What you are asked to do:
Lines from the one containing "Click the Loan Approval logo image" through the last line of the records below need to be repeated exactly; nothing else, and no pictures.

(Beginning of Entries shown)

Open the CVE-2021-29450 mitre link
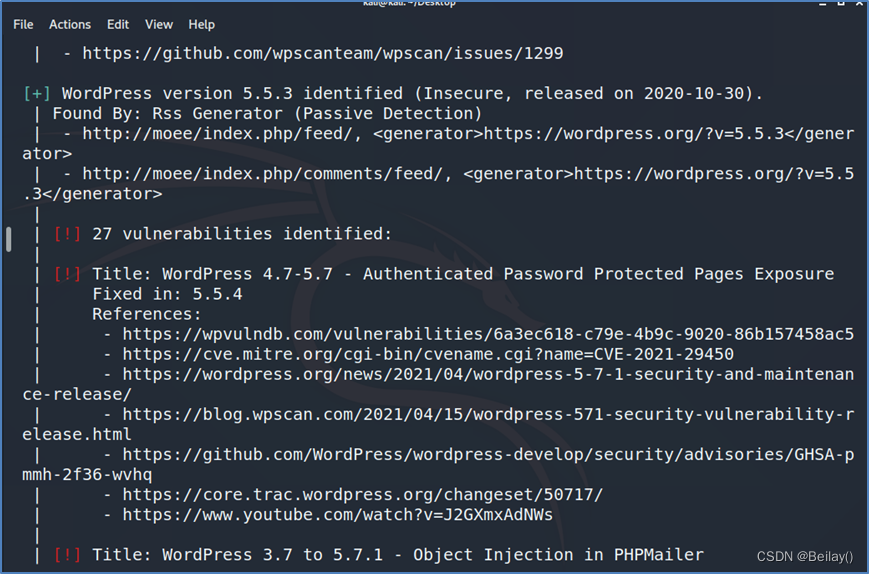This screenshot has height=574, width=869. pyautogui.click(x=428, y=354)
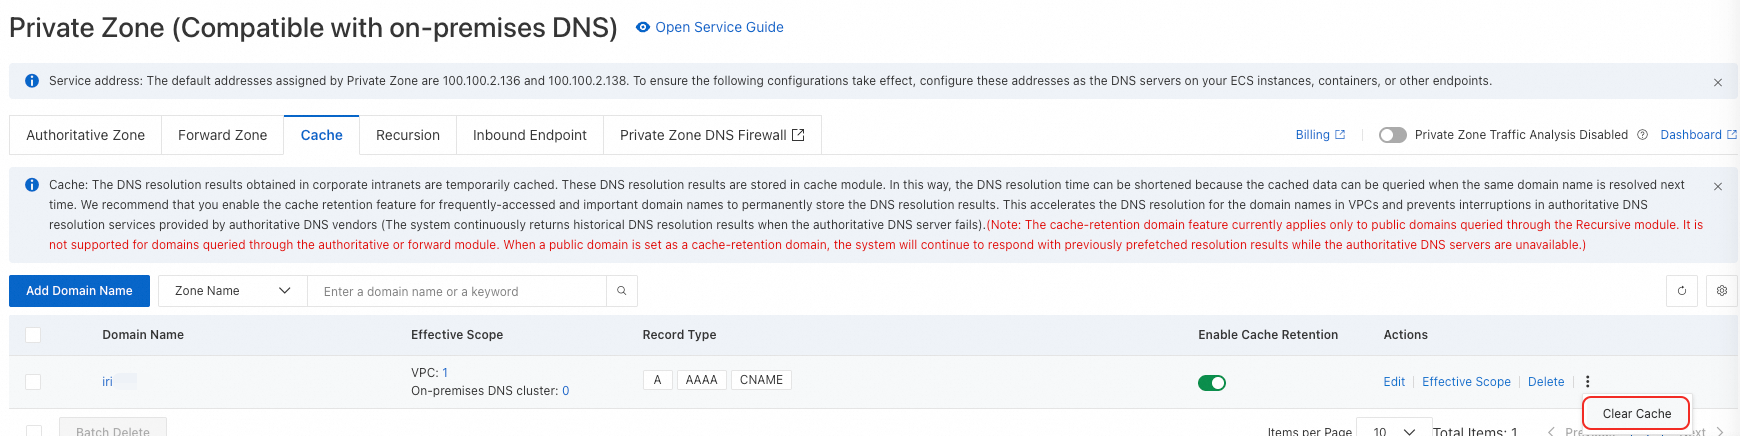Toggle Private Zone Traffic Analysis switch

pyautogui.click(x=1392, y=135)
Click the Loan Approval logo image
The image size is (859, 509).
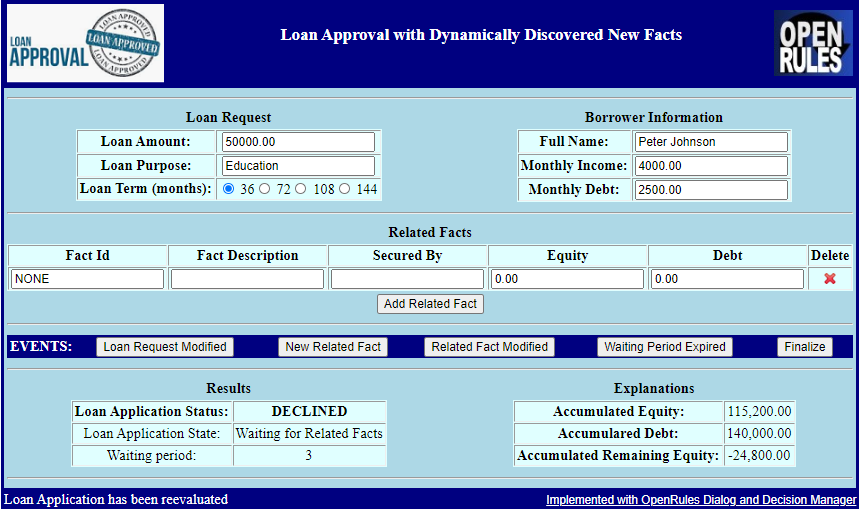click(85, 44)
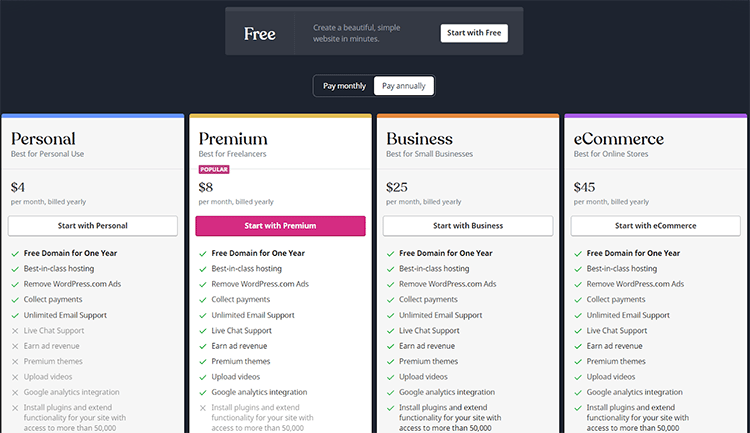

(End of Entries shown)

Your solution:
Click the Loan Approval logo image
The image size is (859, 509).
click(85, 44)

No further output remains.